Das paradoxe Fazit des Romans, dass Andreas Egger trotz erlittener Schicksalsschläge und einem von relativer Armut und harter körperlicher Arbeit geprägten Alltag sein Leben zuletzt als reich empfindet, macht der Film auf wunderbare Weise nachvollziehbar. Das ist der großartigen Kameraarbeit (Armin Franzen) zu verdanken, die die Bergwelt in beeindruckenden Panoramen einfängt, ohne das Stereotyp „Bergfilm“ zu bedienen, aber auch den Darstellern, angefangen von Stefan Gorski und August Zirner, die den verschlossenen Andreas Egger in verschiedenen Lebensaltern verkörpern, über Andreas Lust als übermäßig strenger und ausbeutender Onkel bis hin zu Robert Stadlober und Thomas Schubert, die als Nebenfiguren eigene Seitenstränge der Handlung prägen. Hans Steinbichler ist nach Meinung der Jury ein Film gelungen, der nicht nur den Stoff der Vorlage hervorragend adaptiert, sondern selbst auch dessen Haltung wiedergibt.

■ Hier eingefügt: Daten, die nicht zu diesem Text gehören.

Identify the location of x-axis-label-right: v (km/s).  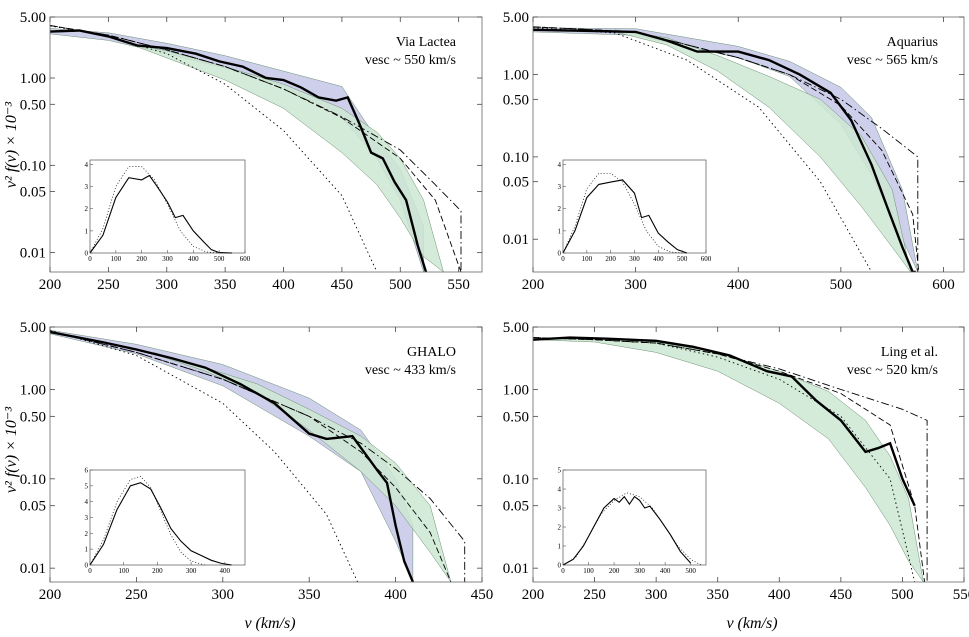
(752, 624).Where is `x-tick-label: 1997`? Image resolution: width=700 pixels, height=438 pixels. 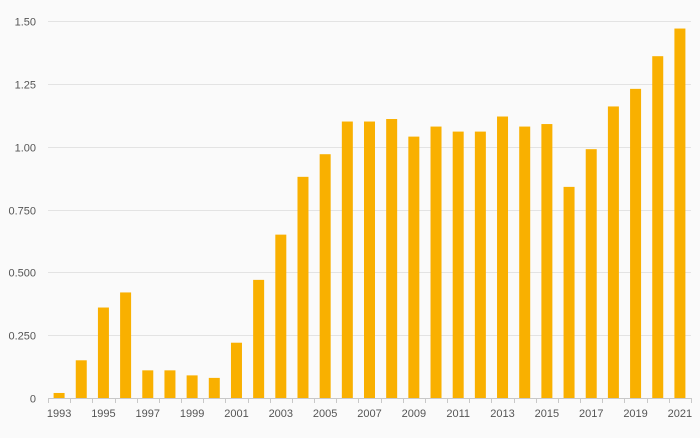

EIN GANZES LEBEN zeigt, wie Andreas als Kind geschlagen und ausgebeutet wird, wie er sich trotz alledem wie aus dem Nichts ein eigenes, selbstgenügsames Leben aufbaut und seine große Liebe findet, und wie ihm das wiederum genommen wird, ohne Beschönigungen und ohne Sentimentalität, aber doch immer mit einer Sensibilität, die Einfühlung möglich macht. Die Jury vergibt sehr gerne das Prädikat BESONDERS WERTVOLL.